I received a phone call late last week from a 75-year-old rancher in Montana. He called to request a catalog – but he started out by saying, “I have been reading your newsletters for over ten years – and you have been unbelievably consistent in what you say. You have never changed your story …and now I am finally beginning to understand what you have been saying.”

Truth be known, we have never changed our story or our focus for nearly 30 years. While everyone else was focused on increasing individual animal performance (weaning weight for the most part), we were focused on helping ranchers increase their profit and enjoyment. We have never jumped from one fad to another, to another, to another like many breeders have done.

I don’t think it is a coincidence that more and more ranchers are finally beginning to understand the philosophies behind our program. We have been mailing out newsletters since 1994. We knew that we were on the right track – and we knew that profitability and enjoyment involved more than just genetics. We also knew that no one else was going to share this information. We went from mailing 200 newsletters to over 20,000 newsletters. We sold 7 bulls in our very first bull sale. We are now selling over 800 bulls every year – in four bull sales. It took time and a lot of work, but more and more cow-calf producers are leaving the status quo herd for something much better.

### Task requirements
Continue the passage about the cattle-breeding program's newsletters, starting right after its last sentence.

### Source information
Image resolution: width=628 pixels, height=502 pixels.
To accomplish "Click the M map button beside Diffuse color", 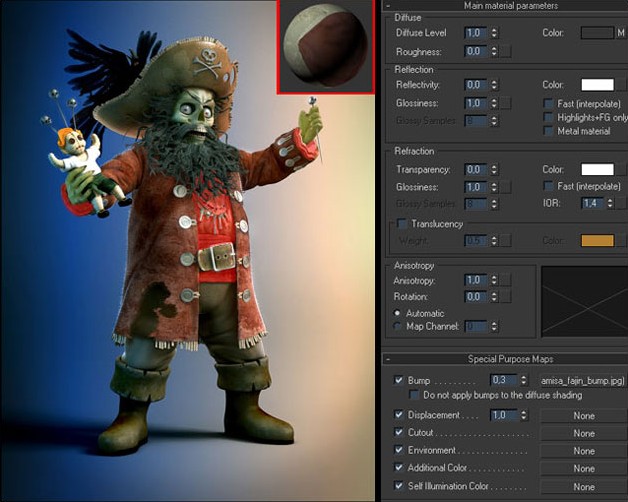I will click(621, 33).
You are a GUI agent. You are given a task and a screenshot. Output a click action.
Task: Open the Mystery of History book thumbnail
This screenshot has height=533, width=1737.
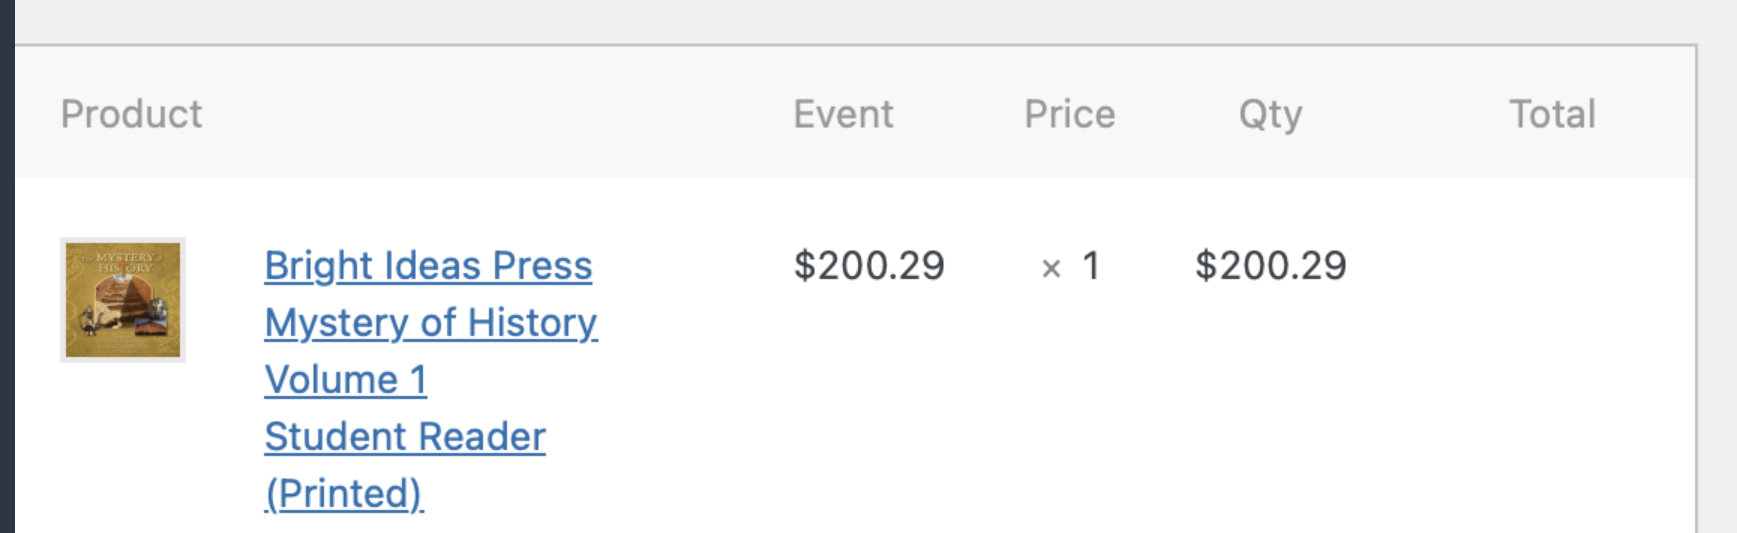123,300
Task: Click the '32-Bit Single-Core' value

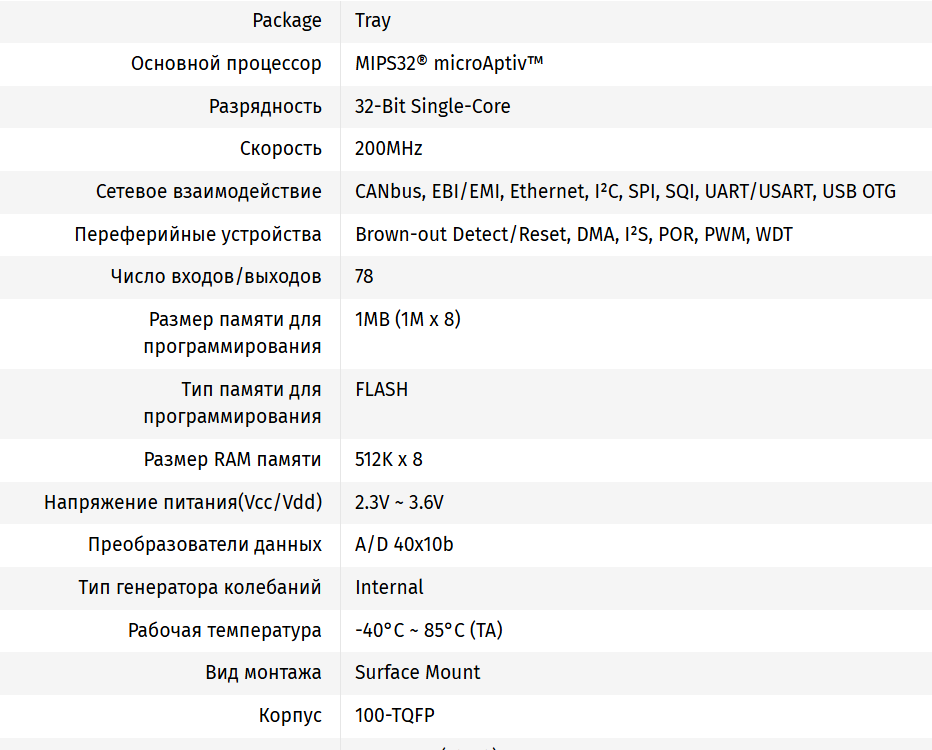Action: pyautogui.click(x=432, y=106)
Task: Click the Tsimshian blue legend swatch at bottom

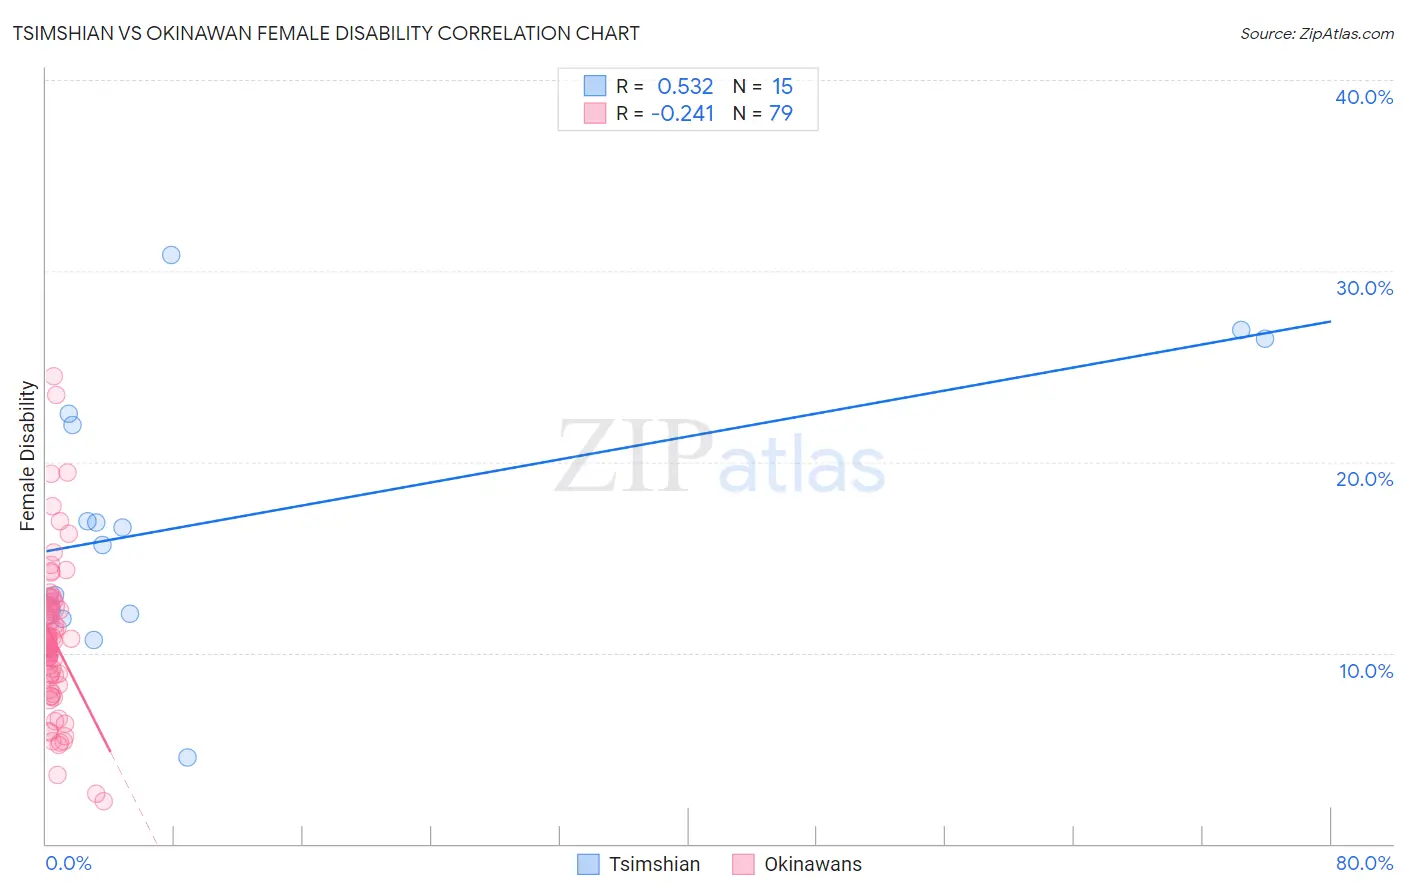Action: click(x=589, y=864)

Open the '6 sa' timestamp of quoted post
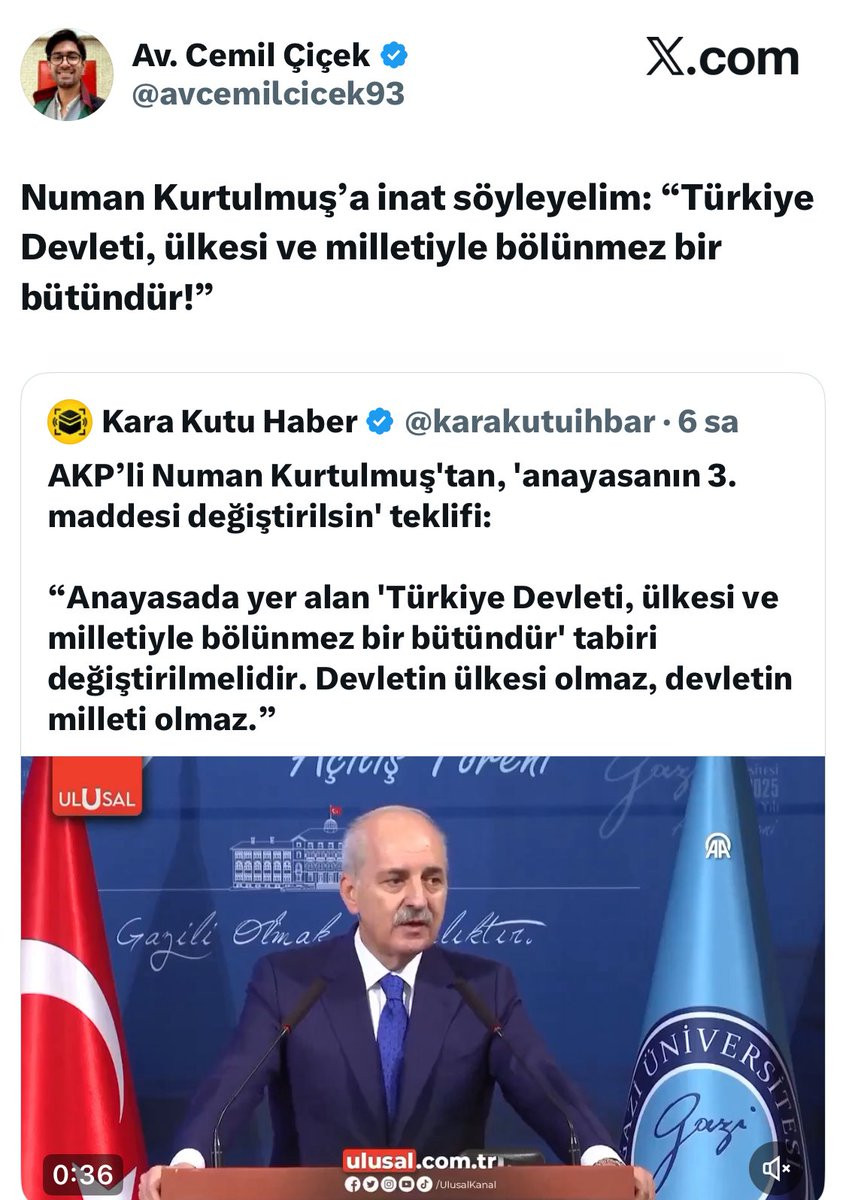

### Result of the task
When I asked this rancher why he thought it was taking producers so long to understand the philosophies behind the PCC program, he didn’t have an answer. When I asked him why he was still calving on snow in March, he said, “I guess it is what we have always done.” He said he had spent most of the last 10 years trying to downsize his cows and make them more efficient – but then he admitted to buying overfed bulls from pampered herds with HUGE cows. That ain’t gonna work!

I spent most of an hour visiting with this rancher. I very much enjoyed it – and I think he did too. We concluded that it is extremely difficult for most people, especially older people, to make a real paradigm shift, because doing so requires them to admit that what they were doing was wrong. That is something most people hate to do. I remember having a similar discussion at a Herd Quitter meeting in Idaho a few years ago when someone solemnly said, “We advance one funeral at a time.” That is so sad – but all too often so true.